Groening, quien había hablado en entrevistas sobre su pasado en Auschwitz una década antes de su juicio, y Hanning eran los típicos alemanes de las clases más bajas que vieron en unirse a las SS una forma de ascender, hasta de brillar. “Muchos de los subordinados eran de las provincias”, dijo Walther, a diferencia de los habitantes de las ciudades, estudiantes o empleados en las grandes firmas, que tenían cierta apertura al mundo.

Justicia posnazi

La apertura al mundo también afectó la justicia posnazi. En el primer juicio por crímenes de guerra que cubrí en Colonia, Alemania, en 1980, muchos espectadores eran de Francia, donde Serge y Beate Klarsfeld habían liderado la lucha para procesar a uno de los tres ex nazis a quienes se sentenció a entre seis y 12 años por asistir en la deportación de 73.000 judíos franceses a Auschwitz.

Camino a oír la sentencia, me encontré con un germano occidental de edad mediana, quien, como tantos alemanes todavía, se negó a dar su nombre, pero sabía que resentía la intromisión extranjera. “Se vuelve a sacar todo otra vez”, se quejó. “Si no tuviéramos estos juicios, entonces, los extranjeros podrían olvidarse de los nazis”.

En 1981, informé sobre el final del último de los grandes juicios por crímenes de guerra, de nueve acusados que trabajaron en el campo de la muerte de Maidanek, donde mataron a 250.000 personas. Después de seis años en el tribunal, Hermine Braunsteiner Ryan, quien se casó con un estadounidense después de la Segunda Guerra Mundial, fue a la única que sentenciaron a cadena perpetua.

El juzgado quedó vacío una vez que se pronunció la sentencia. Horas después, yo era casi la última persona que quedaba escuchando el razonamiento de los jueces. Todo daba la impresión de ser exhaustivo -Alemania Occidental trabajando a través de su historia, sirviendo a la justicia-, pero no hubo escapatoria de la impresión de estar viviendo una nota a pie de página.

Juicio sumario

Mi siguiente encuentro con juicios por crímenes de guerra fue en la Unión Soviética, en junio de 1986, en Simferopol, capital de Crimea. Era el juicio de Fiodr Fedorenko, un ucraniano y el primer sospechoso de cometer crímenes de guerra extraditado de Estados Unidos a la Unión Soviética, acusado de trabajar para los nazis en el campo de la muerte de Treblinka. Originario de la misma región que Demjanjuk, Fedorenko no recibió nada parecido a la comparecencia exhaustiva de un tribunal alemán.

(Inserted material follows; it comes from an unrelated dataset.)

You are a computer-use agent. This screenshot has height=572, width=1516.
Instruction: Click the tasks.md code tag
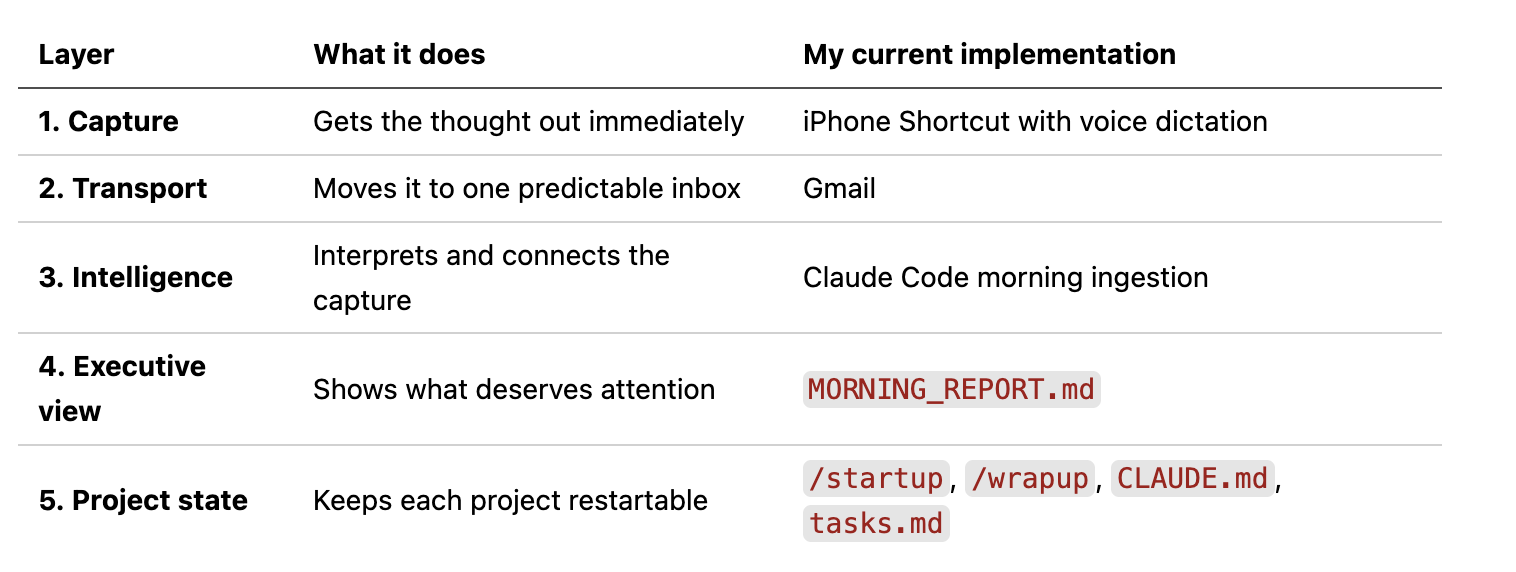click(x=876, y=523)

Presentaron a su esposa campesina, de la cual se había separado mucho tiempo atrás, quien sugirió que Fedorenko se había opuesto a la colectivización soviética. Lo describieron como un sirviente voluntario de los invasores nazis. La justicia soviética fue sumaria: lo declararon culpable y lo ejecutaron.

El juicio de Groening el año pasado, en Lueneburg, otro pueblo provincial, podría haber parecido poco espectacular. No obstante, como todos los demás, fue un recordatorio de cómo la historia del siglo XX marchó por la vida de los perpetradores y de las víctimas; y que todos siempre tenemos opciones y tomamos decisiones.

La decisión que tomó Hanning fue ingresar en las SS. Lo hirieron en combates alrededor de Kiev; para convalecer, terminó en un centro que utilizaban los guardias de Auschwitz y, luego, se les unió bajo circunstancias que nunca se aclararon en el juicio.

Leonie Figge, de 16 años, y Stina Ulbrich, de 17, estaban entre 25 adolescentes que habían estado de visita en Israel, en marzo, y asistieron al juicio de Hanning unas cuantas veces.

“Estoy tan contenta de haber tenido la oportunidad de estar aquí”, manifestó Ulbrich. “Simplemente, te conmueve”.